The fact that a majority of a board or a committee has the power to assert or waive the privilege does not answer the question of whether the assertion of the privilege defeats a director's "absolute" right of inspection under Corporations Code Section 1602. In Wolf v. CDS Devco, 185 Cal.App.4th 903 (2010), the Fourth District Court of Appeal observed that a director could be denied the right to inspect corporate documents based on the director’s “potential adversary status to [the corporation],” as illustrated by the inspection request. See also Tritek Telecom, Inc. v. Superior Court, 169 Cal. App. 4th 1385 (2009) (Director who makes inspection demand after filing a shareholder suit against the corporation has no right of inspection of attorney-client privileged documents generated in defense of the shareholder lawsuit.) In an unpublished opinion, the First District Court of Appeal rejected this limitation as “erroneous dicta” because “the [Wolf] court was discussing a former director’s lack of standing to inspect corporate documents, which made the director’s potentially adversarial posture irrelevant.” Quinn v. Aechelon Technology, 2011 Cal. App. Unpub.
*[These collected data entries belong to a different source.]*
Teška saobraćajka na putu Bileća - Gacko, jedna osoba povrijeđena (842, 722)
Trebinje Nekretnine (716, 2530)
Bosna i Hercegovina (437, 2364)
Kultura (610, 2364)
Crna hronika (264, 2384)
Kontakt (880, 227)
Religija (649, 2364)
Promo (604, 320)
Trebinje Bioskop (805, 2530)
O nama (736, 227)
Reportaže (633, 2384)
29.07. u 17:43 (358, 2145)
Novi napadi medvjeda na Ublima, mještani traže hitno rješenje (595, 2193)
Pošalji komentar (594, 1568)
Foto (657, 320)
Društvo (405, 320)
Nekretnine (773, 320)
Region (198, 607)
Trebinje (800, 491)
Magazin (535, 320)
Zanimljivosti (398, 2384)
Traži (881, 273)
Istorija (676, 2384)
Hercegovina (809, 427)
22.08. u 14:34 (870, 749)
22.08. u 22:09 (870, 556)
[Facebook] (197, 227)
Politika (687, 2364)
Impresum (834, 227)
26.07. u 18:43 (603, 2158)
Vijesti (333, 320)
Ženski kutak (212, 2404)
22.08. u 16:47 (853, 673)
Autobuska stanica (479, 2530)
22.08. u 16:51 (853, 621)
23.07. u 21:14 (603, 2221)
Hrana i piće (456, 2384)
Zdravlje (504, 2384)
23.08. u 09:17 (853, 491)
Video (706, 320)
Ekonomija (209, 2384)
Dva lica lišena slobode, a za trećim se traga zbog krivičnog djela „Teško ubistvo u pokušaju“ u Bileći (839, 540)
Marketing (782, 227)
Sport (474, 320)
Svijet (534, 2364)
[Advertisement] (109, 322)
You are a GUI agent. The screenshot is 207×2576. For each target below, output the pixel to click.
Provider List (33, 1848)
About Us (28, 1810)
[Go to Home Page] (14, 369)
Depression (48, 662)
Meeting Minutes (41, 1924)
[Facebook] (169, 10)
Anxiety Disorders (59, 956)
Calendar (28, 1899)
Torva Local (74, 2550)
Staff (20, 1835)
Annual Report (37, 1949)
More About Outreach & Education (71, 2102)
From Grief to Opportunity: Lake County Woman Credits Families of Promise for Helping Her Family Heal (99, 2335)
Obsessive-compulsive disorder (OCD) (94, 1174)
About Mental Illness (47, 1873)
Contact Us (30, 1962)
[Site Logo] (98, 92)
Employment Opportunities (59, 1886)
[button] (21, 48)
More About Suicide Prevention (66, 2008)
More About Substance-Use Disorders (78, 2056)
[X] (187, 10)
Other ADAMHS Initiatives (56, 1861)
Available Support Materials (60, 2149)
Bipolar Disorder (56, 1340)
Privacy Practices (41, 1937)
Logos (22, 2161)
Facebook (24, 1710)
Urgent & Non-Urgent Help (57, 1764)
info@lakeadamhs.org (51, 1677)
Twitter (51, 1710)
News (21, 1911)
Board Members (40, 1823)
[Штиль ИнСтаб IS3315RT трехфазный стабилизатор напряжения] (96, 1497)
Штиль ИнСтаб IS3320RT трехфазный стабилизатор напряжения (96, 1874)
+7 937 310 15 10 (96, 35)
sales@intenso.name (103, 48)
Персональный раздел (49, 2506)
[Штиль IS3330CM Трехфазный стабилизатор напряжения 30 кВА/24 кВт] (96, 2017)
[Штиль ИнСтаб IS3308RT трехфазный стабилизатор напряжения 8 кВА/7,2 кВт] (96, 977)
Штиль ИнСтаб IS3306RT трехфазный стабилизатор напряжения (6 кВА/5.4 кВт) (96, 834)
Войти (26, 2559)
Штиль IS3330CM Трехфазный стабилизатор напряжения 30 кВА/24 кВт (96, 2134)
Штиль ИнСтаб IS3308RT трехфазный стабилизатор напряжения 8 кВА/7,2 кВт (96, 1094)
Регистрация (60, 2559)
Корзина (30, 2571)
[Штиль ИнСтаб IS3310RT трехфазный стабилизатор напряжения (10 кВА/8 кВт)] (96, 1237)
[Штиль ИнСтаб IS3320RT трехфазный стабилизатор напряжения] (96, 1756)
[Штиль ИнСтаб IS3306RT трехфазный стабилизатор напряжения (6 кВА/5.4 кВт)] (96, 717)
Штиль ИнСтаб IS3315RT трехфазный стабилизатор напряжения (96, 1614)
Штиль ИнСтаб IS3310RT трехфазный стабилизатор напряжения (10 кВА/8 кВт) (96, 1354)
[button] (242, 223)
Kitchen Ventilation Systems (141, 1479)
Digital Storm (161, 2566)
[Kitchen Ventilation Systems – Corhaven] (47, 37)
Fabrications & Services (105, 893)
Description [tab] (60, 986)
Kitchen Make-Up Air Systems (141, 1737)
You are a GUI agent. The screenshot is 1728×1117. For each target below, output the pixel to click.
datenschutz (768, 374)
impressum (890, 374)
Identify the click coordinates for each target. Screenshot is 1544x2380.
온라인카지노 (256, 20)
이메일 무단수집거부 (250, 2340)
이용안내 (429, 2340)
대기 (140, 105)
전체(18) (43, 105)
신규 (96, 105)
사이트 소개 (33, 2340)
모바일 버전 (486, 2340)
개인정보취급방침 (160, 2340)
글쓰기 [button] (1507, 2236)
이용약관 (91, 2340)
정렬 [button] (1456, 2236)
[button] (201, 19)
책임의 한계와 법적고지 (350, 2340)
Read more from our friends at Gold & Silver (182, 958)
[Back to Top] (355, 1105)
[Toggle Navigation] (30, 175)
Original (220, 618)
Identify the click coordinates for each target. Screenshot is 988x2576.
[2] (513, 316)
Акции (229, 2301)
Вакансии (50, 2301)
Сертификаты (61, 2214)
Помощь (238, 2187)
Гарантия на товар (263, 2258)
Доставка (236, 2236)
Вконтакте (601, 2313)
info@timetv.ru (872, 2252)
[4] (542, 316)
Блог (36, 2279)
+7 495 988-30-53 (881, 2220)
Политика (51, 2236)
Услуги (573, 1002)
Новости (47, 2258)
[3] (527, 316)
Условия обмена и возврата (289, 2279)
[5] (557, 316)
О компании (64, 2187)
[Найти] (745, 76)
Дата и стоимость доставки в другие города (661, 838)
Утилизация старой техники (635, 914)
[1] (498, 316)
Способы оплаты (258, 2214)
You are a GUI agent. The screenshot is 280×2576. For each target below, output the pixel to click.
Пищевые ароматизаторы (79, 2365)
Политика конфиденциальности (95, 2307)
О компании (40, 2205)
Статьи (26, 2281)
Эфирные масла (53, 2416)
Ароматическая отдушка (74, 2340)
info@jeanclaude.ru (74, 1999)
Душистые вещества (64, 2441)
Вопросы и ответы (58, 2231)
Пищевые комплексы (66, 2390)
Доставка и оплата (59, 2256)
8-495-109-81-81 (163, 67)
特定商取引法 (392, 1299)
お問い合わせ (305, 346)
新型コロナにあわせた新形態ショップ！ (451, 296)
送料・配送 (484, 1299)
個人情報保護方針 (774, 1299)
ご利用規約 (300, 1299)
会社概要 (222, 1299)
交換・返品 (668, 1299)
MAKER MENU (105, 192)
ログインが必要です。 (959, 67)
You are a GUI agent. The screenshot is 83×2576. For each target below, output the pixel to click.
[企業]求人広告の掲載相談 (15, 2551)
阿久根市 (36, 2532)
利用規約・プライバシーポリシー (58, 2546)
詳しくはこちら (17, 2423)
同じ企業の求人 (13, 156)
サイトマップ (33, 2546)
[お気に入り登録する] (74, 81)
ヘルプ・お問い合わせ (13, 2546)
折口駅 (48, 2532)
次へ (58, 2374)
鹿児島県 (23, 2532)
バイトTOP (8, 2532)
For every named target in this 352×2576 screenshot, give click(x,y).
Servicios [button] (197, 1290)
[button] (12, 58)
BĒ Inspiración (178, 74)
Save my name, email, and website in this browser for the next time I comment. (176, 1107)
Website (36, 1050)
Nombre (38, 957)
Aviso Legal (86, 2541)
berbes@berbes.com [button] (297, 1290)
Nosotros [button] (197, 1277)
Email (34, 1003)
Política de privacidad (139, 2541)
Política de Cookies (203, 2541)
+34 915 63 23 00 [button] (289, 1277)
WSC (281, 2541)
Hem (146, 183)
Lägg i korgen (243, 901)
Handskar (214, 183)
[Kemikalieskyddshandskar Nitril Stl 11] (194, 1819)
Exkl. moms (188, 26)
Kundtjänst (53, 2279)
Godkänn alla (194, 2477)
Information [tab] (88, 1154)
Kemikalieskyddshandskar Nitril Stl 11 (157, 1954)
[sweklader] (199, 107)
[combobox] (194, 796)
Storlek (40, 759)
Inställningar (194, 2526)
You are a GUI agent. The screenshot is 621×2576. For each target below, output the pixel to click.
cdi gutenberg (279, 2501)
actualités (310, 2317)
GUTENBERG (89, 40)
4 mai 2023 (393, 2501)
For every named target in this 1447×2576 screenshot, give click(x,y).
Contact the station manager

LEXIS 3024 (April 25, 2011).
If you are representing a Delaware corporation or director of a Delaware corporation, should you be concerned about California law? The answer is yes if the corporation either has its principal executive office in California or customarily holds meetings of its board in California. Cal. Corp. Code § 1602. See Havlicek v. Coast-to-Coast Analytic Servs., Inc., 39 Cal. App. 4th 1844 (1995) and my article, Court of Appeal Applies California Inspection Rights to Delaware Corporation, 17 CEB Cal. Bus. L. Rep. 168 (1996).
Another interesting question is what attorney-client privilege are we talking about in these cases? States define and apply the attorney-client privilege differently. If a director of a Delaware corporation asserts her right to inspect under California Corporations Code Section 1602 and the corporation asserts the privilege, is it the privilege as defined by California or Delaware?